Disaster manager: lavoro del futuro?

Certo, qualcuno potrebbe obiettare che viceversa siamo di fronte all’ennesimo astruso corso di laurea destinato a sfornare disoccupati, eppure all’Università di Perugia sono convinti del contrario. “Il disaster manager è il prodotto di una nuova società globalizzata nella quale il concetto di rischio rappresenta il tentativo di prevedere e controllare le conseguenze dell’azione umana e i suoi effetti indesiderati”. A spiegarlo a Il Messaggero è Chiara Biscarini, professore associato di “Costruzioni idrauliche, marittime e idrologia” e direttore del centro Sustainable Heritage Conservation dell’Università degli Stranieri di Perugia, nonché docente di disaster risk reduction nel nuovo corso “Studi internazionali per la sostenibilità e la sicurezza sociale”. In una società globalizzata, secondo la professoressa di Perugia, servono dunque nuove specializzazioni per affrontare genericamente “le conseguenze dell’azione umana”.

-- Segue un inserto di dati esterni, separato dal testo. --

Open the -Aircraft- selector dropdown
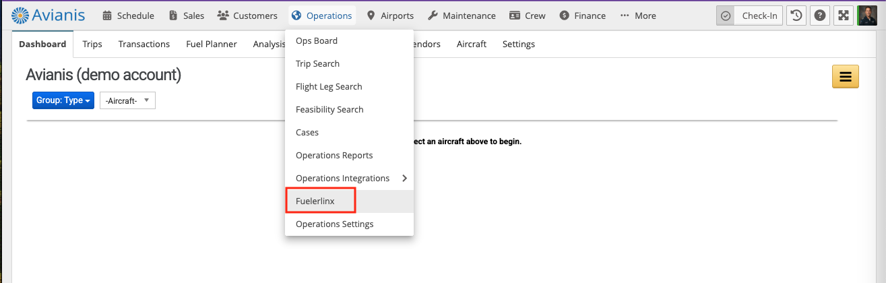Image resolution: width=886 pixels, height=283 pixels. click(x=127, y=100)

Ora, a prescindere dal fatto che pandemie e disastri naturali non sempre sono generati dall’uomo, non si capisce perché si senta il bisogno di tirar fuori professioni così fumose. Che ci stanno a fare ingegneri, geologi, architetti, biologi, medici etc? Secondo Biscarini adesso il disaster manager è comunque utile, prevedendo “un percorso molto innovativo” che “inizia con un primo anno di in lingua italiana e insegnamenti di base e corsi intensivi di lingua inglese e spagnola per affrontare un secondo anno con classi internazionali e insegnamenti impartiti in inglese e spagnolo”.

Specializzazioni speciose

Bene, ma in soldoni a cosa servirebbe concretamente? La docente universitaria sostiene che il corso “prepara all’inserimento nell’ambito di organizzazioni internazionali, istituzionali, non governative e del terzo settore, che operano nell’ambito tutela dei diritti fondamentali, della gestione dei rischi, della cooperazione allo sviluppo, sociale e culturale, delle relazioni internazionali”. Non ce ne voglia la professoressa, ma è più o meno quello che si legge nella presentazione di molti corsi di laurea che poi in realtà si rivelano purtroppo poco più che attestati da appendere in camera. La prof Biscarini però ci risulta convincente quando al Messaggero precisa: “Oggi è essenziale la formazione di nuovi quadri capaci di coordinare attività di previsione e gestione dei rischi che coinvolgano ambiti scientifici diversi, facendoli interagire con il mondo della politica e la società civile”. Già, se il modus operandi del governo Conte dovesse caratterizzare anche i prossimi esecutivi, in effetti tra qualche anno un “esperto coordinante” potrebbe diventare sul serio un lavoro ambito.